The approach disclosed herein proposes for the safety partition, a separate dedicated partition manager 210 called the Safe Application Launcher Task (“SALT”). It serves as boot task to the safety applications. According to the proposed approach, SALT may be launched in place of and/or prior to Moe, which is configured as boot task and abstraction provider for the non-safety-critical quality managed (QM) partition.

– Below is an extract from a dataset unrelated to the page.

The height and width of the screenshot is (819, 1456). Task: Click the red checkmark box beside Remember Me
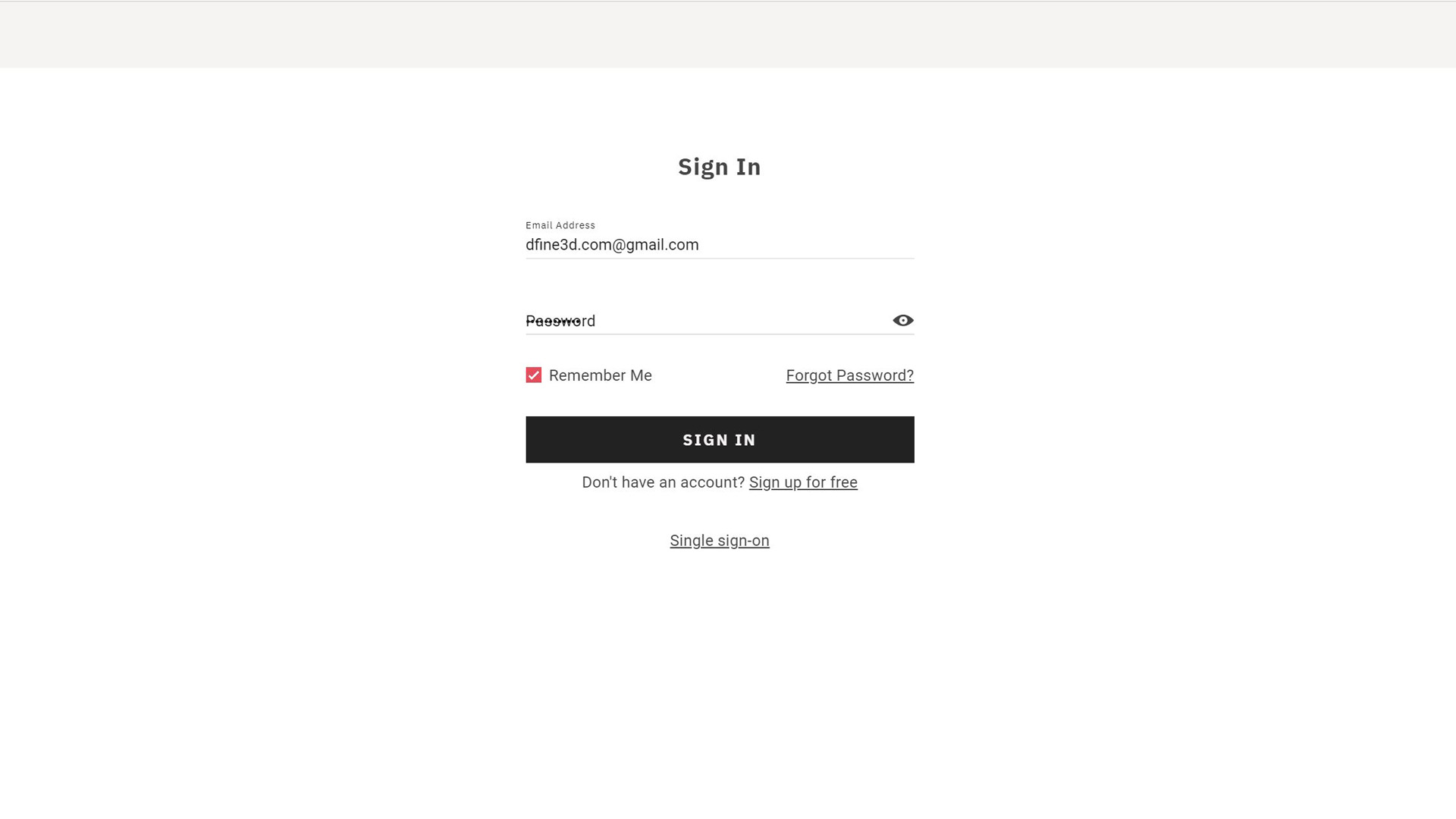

This comes with the advantage of not being forced to qualifying the latter. Specifically, the qualification effort would be prohibitively high. For example, Ned's Lua interpreter would require significant documentation and testing effort. On the other hand, the feature set available in SALT is significantly reduced. This is practicable, as safety functions are currently assumed to be of low complexity and are (mostly) static during run-time with respect to resource allocation. They would have limited benefit from the flexible abstractions provided by the L4Re QM applications, which are more tailored to more complex applications running in the QM partition and managing device access for multiple virtual machines.

SigmaO initializes its memory managers for physical and I/O memory, reacts to memory mapping requests, and acts as pager for the boot task. This may imply that SigmaO is part of the safety partition or must be qualified as safety component.

Spatial freedom from interference:

SALT 210 loads predefined safety-relevant applications (Safety App 1 & Safety App 2), also referred to as “safety applications”, and maps non-overlapping physical memory to each of them, thereby enforcing their isolation from another. For this, SALT 210 requests memory or a memory area for safety-relevant applications from SigmaO. The requested memory area then is provided to SALT only such that SALT can manage the requested memory area.

If there is need for exchanging data among applications, SALT facilitates this by using dedicated memory for that. To do so, the safety-relevant applications reference such memory through dedicated named sections in their Executable and Linkable (ELF) binary and SALT provides that sections with the same name receive the same physical memory. If data is to be shared with the QM partition, e.g., between the safety-relevant applications and a non-safety relevant application in the QM partition, the hand-over of the related memory pages is explicitly programmed into SALT'S integrator-provided setup function, otherwise the memory is not visible to the QM partition. In this way, except for dedicated shared memory, memory-wise isolation between the applications may be achieved.

After setting up their tasks and threads SALT launches the loaded safety-relevant applications. Once they have successfully passed their initialization phase, SALT starts Moe as the boot task of the QM partition and acts as a scheduler proxy to the QM side of the system. So, in embodiments, SALT 210 receives any system call of the QM partition or an application thereof and forwards the system call to the kernel for the kernel to provide the service and does so if the system call is permitted.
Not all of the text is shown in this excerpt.